このようなin vitro感作リンパ球を、がんの免疫治療に応用しうるかどうかを、しきりに考えていますが、その効果の限界、リンパ球の供給、さらに効率よくリンパ球感作をすることなど難問があります。
《黒木報告》[10T1/2細胞のChemical transformation]HeidelbergerのLab.で樹立された、contact inhibitionに感受性の細胞10T1/2を用いてchemical transformationをすすめている。5,000ケ/60mm/4mlにまき翌日DMSOに溶かした発癌剤を20μlマイクロピペットで添加、48時間後に培地交換、以後週2回の培地交換をつづけ、7週後に固定染色した。(写真を呈示)写真にみるようなdenseなfucusがみられた。 focusはReznikoff et al,Cancer Res.32 3239.1973に従って、以下のように分類した。I:tightly packed cells,not scored as malignant transformation。II:a focus showing massive piling up into virtually opaque multilayers。III:a focus composed of highly polar,fibroblastic,multilayered criss-crossed arrays of densely stained cells.。(表を呈示)II型、III型のfocusの細胞はsaturation densityが著明に増加している。コロニー形成率も高いがagar plate上では、コロニーを作らない。reconstruction experim.として、confluentの10T1/2の上に、細胞をまいたが、II型はコロニーを作らず、III型が1%にコロニーを形成した。

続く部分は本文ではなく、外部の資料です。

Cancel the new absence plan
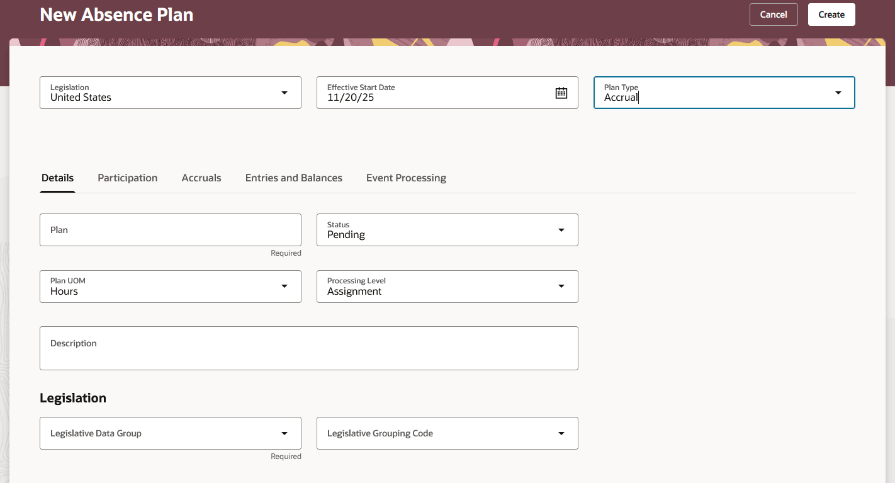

現在移植(200万SC)実験中。 (表を呈示)MCA、DMBA、BP、6OHBP、4NQO、4HAQOによるtransformationを示す。この細胞はhydrocarbonsで高い頻度にtransformationするが4NQO、4HAQOでは比較的transformationが少い。6OHBPのpossible proximate corcinogenであるが用いたdoseではBPよりも低かった。 問題は、DMSO処理群にも1および6ケ/10dishにspontaneous transformationのみられたことである。現在、cloningによってspontaneous tr.のないcloneの分離を試みている。
:質疑応答:[高木]Colony formation on cell sheetというのはどういうことですか。[黒木]変異前の細胞がfull sheetになった上に変異細胞の浮遊液をまきます。変異細胞がcontact inhibitionを失っていればコロニーを作るはずです。 [高木]Contact inhibitionがないというのは、どういうcriteriaなのでしょうか。 [黒木]Saturation densityだけでみています。 [吉田]10T1/2は培養を始めてからどの位たっているのですか。 [黒木]1971年8月に開始しています。もとの動物のC3Hに復元してtakeされません。 [吉田]染色体は・・・。 [黒木]染色体数は70本位です。 [吉田]DMSOだけでも変異コロニーが出るのですね。 [乾 ]DMSOを入れなければ出ませんか。 [黒木]DMSOを入れなくても出ます。もう一歩で悪性という危ないバランスの上にある細胞を使っている訳です。復元実験も細胞が正常のの方へ僅かにでも寄っていればtakeされないようです。 [吉田]マウスで染色体70本というのはhypotetraploidで、transformationの一歩手前のようです。マウスは染色体の変異は見難いですね。